Psychiatrist Writes Guide For Caregivers On Senior Mental Health

Article origination IPBS-RJC
A new book co-written by an Indiana scientist provides diagnostic tools and scenarios for care providers to help identify mental health problems in seniors.  - stock photo

A new book co-written by an Indiana scientist provides diagnostic tools and scenarios for care providers to help identify mental health problems in seniors.

stock photo

There are too few geriatricians to treat senior Hoosiers, and national projections indicate, by 2030, there will be only one geriatric psychiatrist for every 27,000. With more responsibility falling to providers untrained in senior mental health, an Indiana University scientist has co-authored a guide.

Dr. Sophia Wang is a geriatric psychiatrist and scientist with the Indiana University Center for Health Innovation and Implementation Science. She says caregivers need to know the mental health risks for older adults.

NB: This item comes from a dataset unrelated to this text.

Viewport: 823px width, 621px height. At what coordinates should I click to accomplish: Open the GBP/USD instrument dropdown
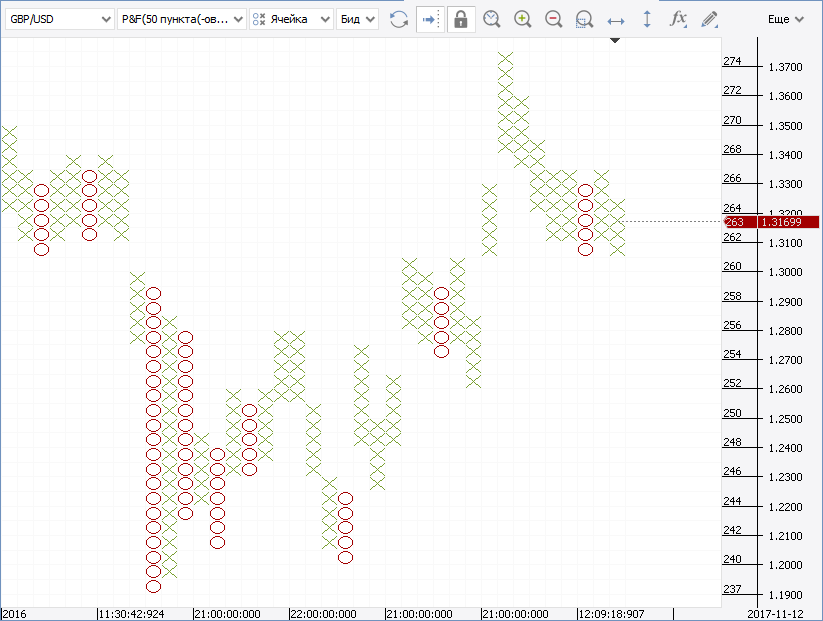pyautogui.click(x=59, y=19)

“About 20 percent of older adults experience depression and the highest rate of suicide is among older adult Caucasian males,” says Wang.

And much of the caregiving responsibility falls to doctors and nurses untrained in geriatric medicine. Indiana has less than 100 geriatricians – statewide – and even fewer specialize in psychiatry.

“Especially in many rural areas in Indiana and other parts of the country, there are no geriatricians available and many people rely on their primary care physicians to provide that care,” Wang says.

The newly published guide uses symptoms and example cases to direct diagnosis.

“Healthcare professionals will quickly diagnosis someone with cognitive impairment and they say ‘oh they must have dementia,’” says Wang. “But we know, as geriatricians, that should be the last thing to be diagnosed.”

The guide is meant to help health care professionals approach the subject with older patients and offer more confident treatment. It is part of an effort to build a broader diagnostic manual for mental health.